To learn a little more about how AMD designed the RV770 GPU that powers these cards, Anandtech's Anand Lal Shimpi took a trip over to Santa Clara and spoke with engineers from AMD's graphics division (the former ATI). Those folks revealed a surprising number of details, including some history about why ATI started and subsequently stopped targeting the very high end of the graphics market with large, monolithic GPUs.
Anand also covers some of the hurdles the RV770 design team ran into when they started designing the chip in 2005. Back then, many inside ATI questioned the notion of focusing on a small, low-power GPU, and the GDDR5 memory specification that was so vital to the RV770's performance wasn't even complete yet.

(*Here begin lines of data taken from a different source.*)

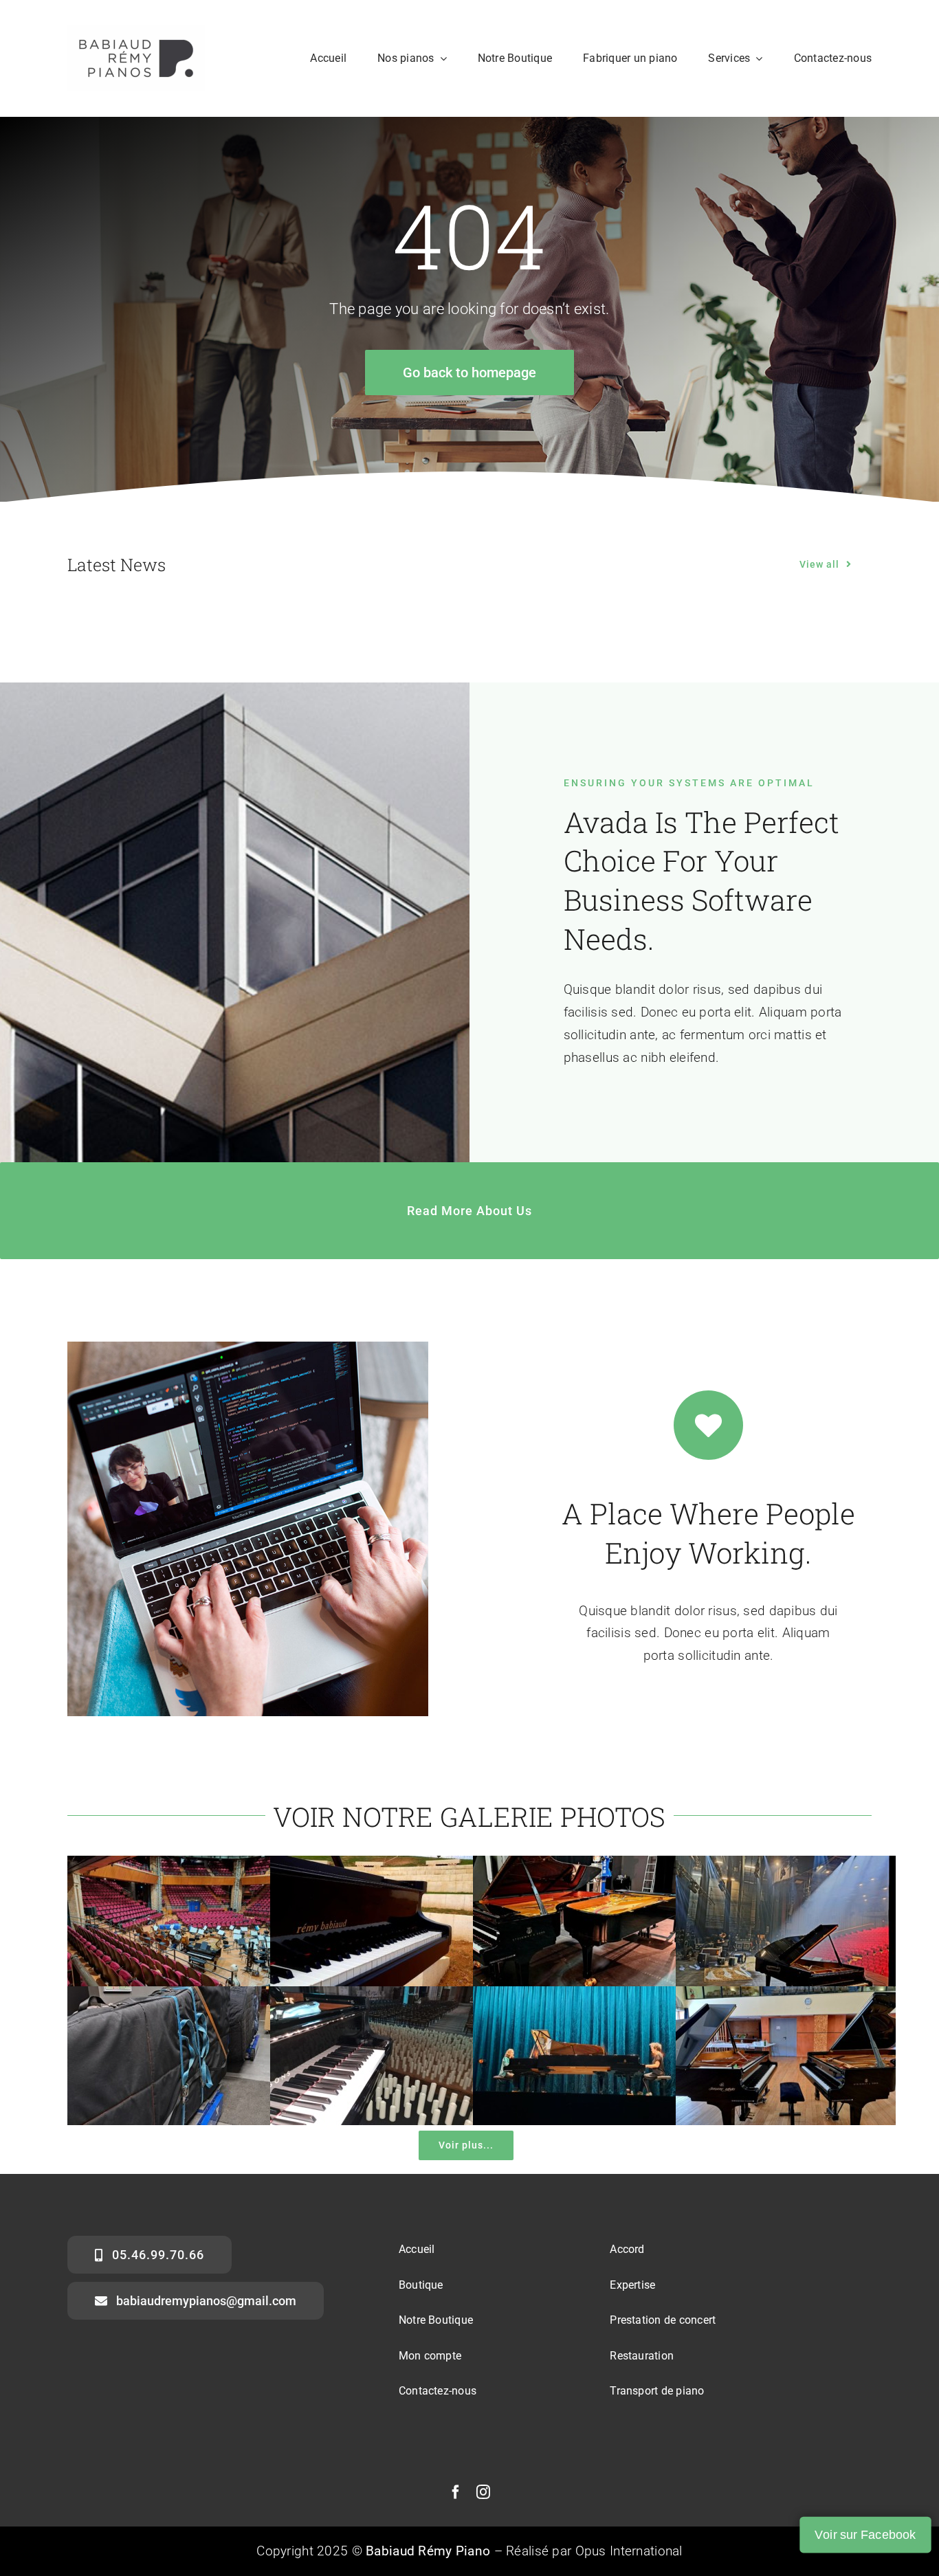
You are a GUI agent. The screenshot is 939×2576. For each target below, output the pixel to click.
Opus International (629, 2551)
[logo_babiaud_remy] (136, 32)
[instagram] (483, 2492)
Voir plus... (466, 2145)
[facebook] (456, 2492)
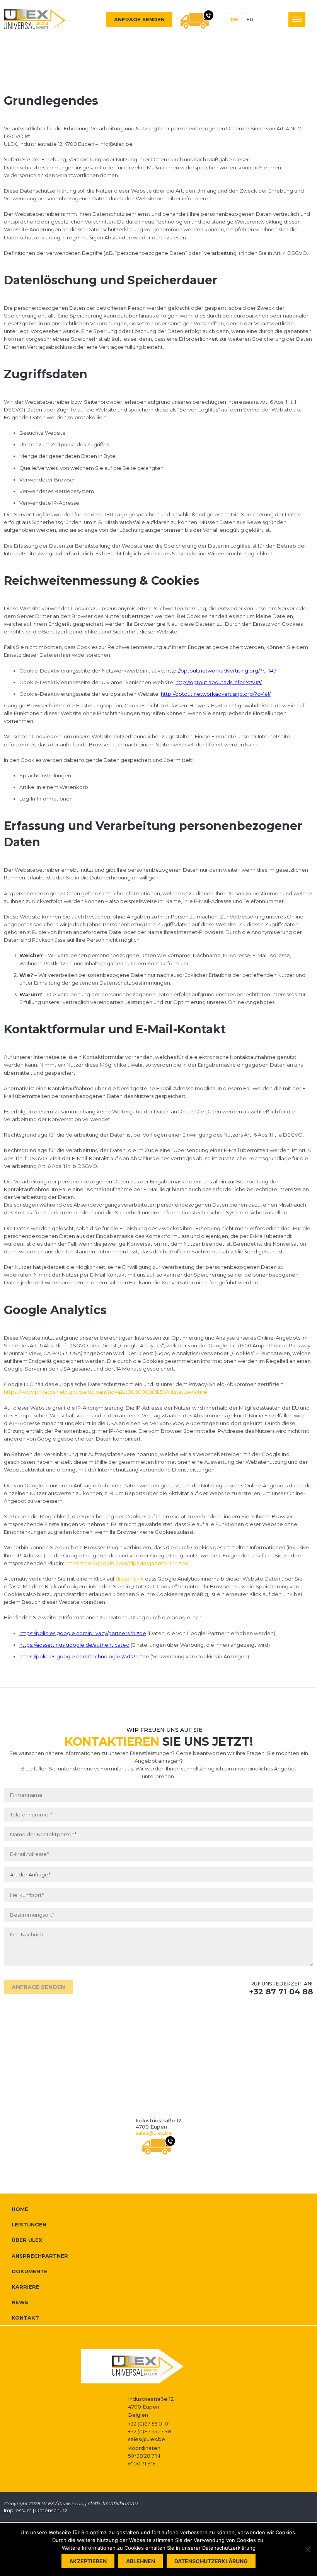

AMD's GPU engineers also spoke to Anand about Larrabee, Intel's future discrete graphics processor. Much like Nvidia, AMD sees Larrabee as the kind of GPU a microprocessor designer would build—not an outlandish point of view, considering Larrabee will use x86-based processing cores. According to Anand's piece, AMD expects to beat Larrabee handily on the performance front but have a disadvantage from a programmability standpoint.